PROBLEM TO WORK ON:
Count the lines in the listing below that contain the string "screenshot". Reply with the number alone.

┌─ MATERIAL FOR THE TASK

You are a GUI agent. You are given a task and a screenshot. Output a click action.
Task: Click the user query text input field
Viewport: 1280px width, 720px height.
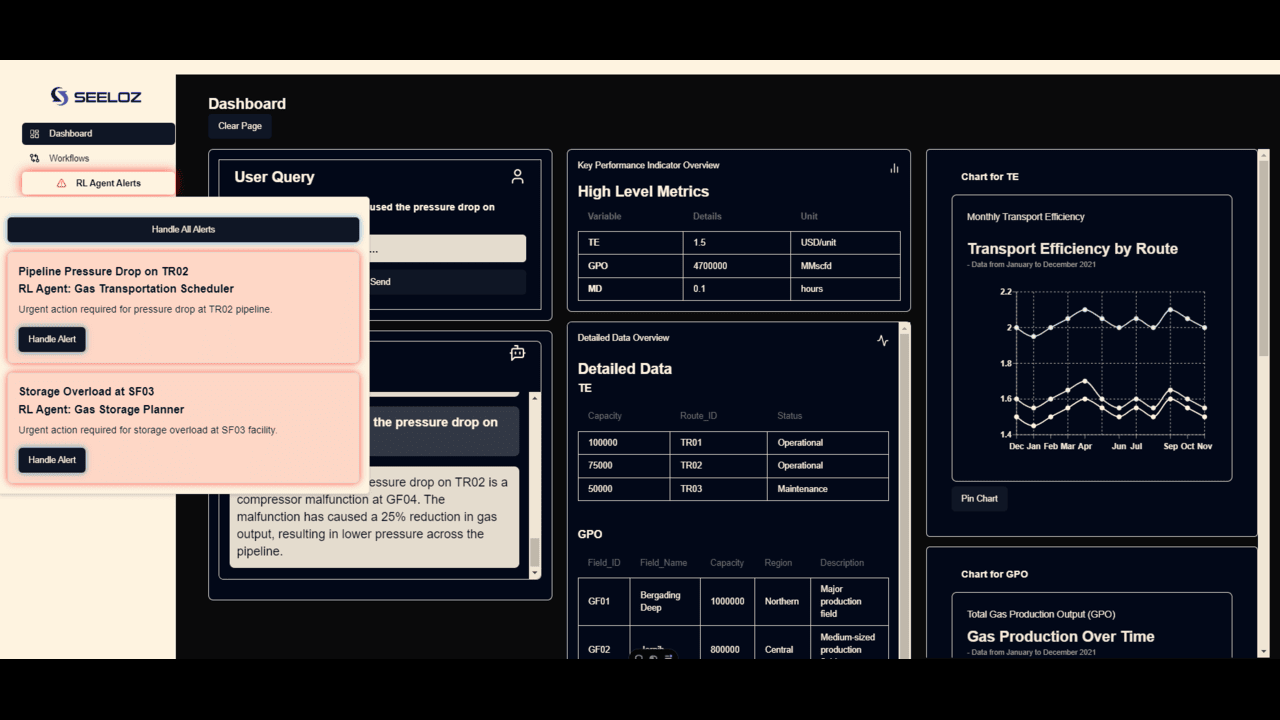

└─
┌─ MATERIAL FOR THE TASK

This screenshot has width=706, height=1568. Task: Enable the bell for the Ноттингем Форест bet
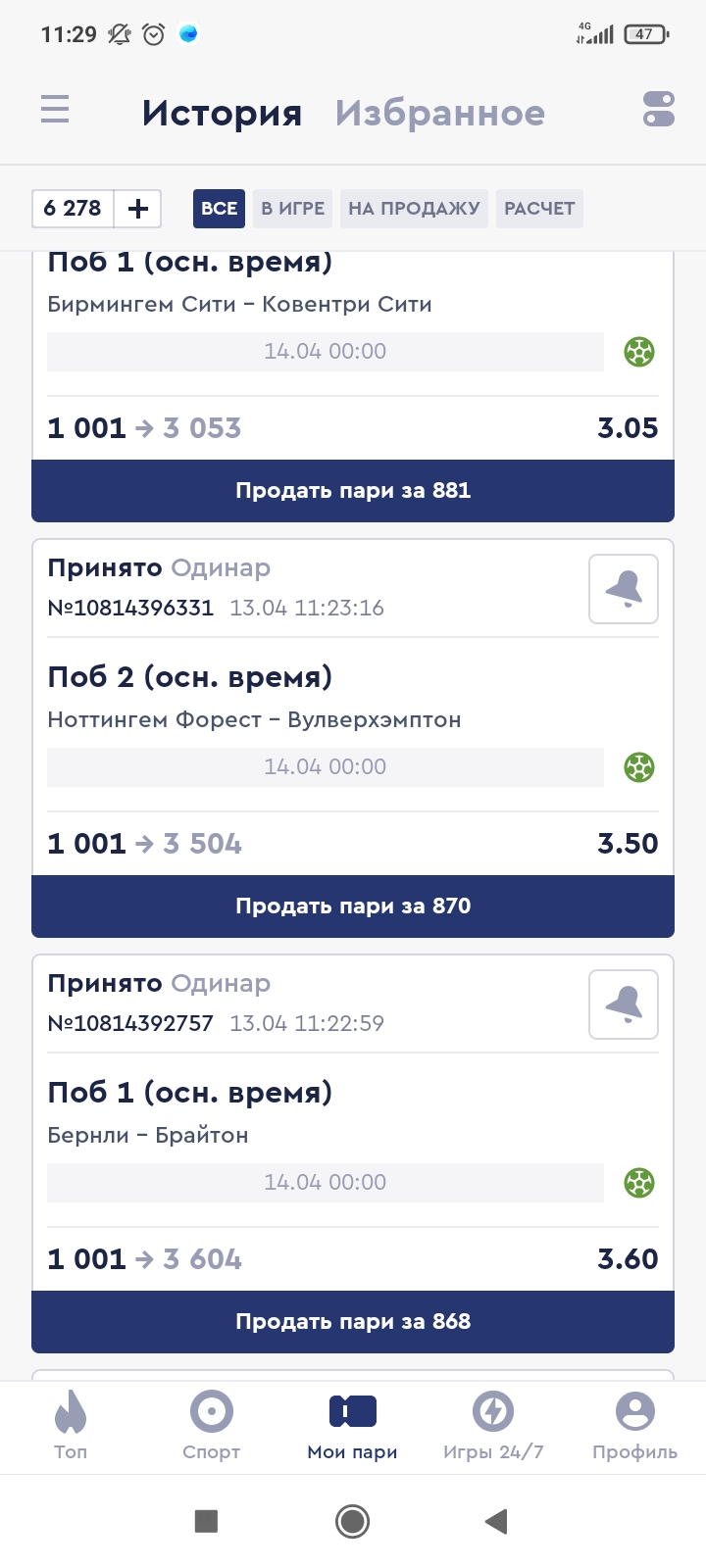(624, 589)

└─

EXERCISE SOLUTION:
2